● **Dataset excerpts**

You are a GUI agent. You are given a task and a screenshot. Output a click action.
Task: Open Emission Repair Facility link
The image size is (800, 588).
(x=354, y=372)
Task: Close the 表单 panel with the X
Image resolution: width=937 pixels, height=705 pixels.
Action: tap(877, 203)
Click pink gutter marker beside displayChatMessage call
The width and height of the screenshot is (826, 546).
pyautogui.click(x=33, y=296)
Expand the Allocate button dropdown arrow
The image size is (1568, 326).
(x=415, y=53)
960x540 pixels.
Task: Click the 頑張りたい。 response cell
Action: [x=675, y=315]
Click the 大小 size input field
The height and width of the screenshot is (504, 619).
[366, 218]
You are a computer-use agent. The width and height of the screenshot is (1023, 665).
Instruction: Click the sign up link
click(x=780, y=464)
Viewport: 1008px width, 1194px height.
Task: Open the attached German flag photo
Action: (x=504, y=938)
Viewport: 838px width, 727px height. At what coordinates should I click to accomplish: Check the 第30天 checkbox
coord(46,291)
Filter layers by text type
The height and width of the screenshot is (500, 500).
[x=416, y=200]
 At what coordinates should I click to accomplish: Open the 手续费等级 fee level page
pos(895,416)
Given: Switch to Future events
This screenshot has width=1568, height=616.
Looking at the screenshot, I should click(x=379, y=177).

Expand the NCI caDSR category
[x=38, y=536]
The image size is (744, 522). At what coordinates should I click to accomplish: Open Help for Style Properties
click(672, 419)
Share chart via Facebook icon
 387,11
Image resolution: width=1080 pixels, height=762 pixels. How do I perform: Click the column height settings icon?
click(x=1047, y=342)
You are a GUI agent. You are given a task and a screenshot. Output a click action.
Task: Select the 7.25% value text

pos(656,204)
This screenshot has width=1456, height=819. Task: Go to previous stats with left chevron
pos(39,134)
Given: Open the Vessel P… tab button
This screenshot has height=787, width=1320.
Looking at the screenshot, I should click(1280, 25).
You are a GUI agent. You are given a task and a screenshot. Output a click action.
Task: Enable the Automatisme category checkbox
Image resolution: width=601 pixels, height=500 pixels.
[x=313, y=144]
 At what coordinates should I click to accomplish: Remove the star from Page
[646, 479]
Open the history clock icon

● **What needs to be done**
Write out, please, only the lines from the one with "Task: Select the 7.25% value text" through the last line above, both included and unchanged.

● **Result of this exercise**
Task: Select the 7.25% value text

pos(656,204)
This screenshot has width=1456, height=819. Task: Go to previous stats with left chevron
pos(39,134)
Given: Open the Vessel P… tab button
This screenshot has height=787, width=1320.
Looking at the screenshot, I should click(1280, 25).
You are a GUI agent. You are given a task and a screenshot. Output a click action.
Task: Enable the Automatisme category checkbox
Image resolution: width=601 pixels, height=500 pixels.
[x=313, y=144]
 At what coordinates should I click to accomplish: Remove the star from Page
[646, 479]
Open the history clock icon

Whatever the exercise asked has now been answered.